Problem:
Beginning with the line that contains "Go to the Postimet section", output each line below exactly through the last one, both included, and nothing else.

Exercise input:
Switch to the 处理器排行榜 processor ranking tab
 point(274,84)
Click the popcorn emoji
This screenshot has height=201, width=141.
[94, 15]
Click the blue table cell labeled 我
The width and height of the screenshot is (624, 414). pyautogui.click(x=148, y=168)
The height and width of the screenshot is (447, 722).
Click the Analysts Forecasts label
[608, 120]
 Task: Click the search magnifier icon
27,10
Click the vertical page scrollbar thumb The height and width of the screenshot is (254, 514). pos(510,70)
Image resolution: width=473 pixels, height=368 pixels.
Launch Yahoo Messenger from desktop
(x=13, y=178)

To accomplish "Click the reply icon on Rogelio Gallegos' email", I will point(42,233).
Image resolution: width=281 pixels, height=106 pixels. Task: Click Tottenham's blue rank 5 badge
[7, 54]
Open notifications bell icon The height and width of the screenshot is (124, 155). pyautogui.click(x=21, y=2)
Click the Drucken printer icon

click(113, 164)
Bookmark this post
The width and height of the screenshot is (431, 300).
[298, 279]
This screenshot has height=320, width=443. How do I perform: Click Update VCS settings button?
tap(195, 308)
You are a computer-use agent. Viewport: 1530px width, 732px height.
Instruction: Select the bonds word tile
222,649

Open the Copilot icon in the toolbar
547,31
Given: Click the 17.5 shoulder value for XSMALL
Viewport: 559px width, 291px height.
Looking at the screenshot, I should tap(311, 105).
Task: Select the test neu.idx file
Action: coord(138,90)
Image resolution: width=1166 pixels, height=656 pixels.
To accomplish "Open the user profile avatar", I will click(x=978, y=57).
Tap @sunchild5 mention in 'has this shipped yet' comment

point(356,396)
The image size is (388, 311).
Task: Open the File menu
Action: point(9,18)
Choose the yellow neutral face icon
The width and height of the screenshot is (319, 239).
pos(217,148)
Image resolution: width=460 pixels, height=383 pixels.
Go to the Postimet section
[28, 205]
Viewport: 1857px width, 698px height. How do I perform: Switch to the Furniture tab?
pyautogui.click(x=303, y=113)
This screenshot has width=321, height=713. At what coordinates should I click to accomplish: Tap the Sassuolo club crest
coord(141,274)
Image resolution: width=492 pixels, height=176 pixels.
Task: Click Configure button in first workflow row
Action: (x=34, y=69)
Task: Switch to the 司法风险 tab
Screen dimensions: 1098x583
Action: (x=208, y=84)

Response below:
Go to the Postimet section
[28, 205]
Viewport: 1857px width, 698px height. How do I perform: Switch to the Furniture tab?
pyautogui.click(x=303, y=113)
This screenshot has width=321, height=713. At what coordinates should I click to accomplish: Tap the Sassuolo club crest
coord(141,274)
Image resolution: width=492 pixels, height=176 pixels.
Task: Click Configure button in first workflow row
Action: (x=34, y=69)
Task: Switch to the 司法风险 tab
Screen dimensions: 1098x583
Action: (x=208, y=84)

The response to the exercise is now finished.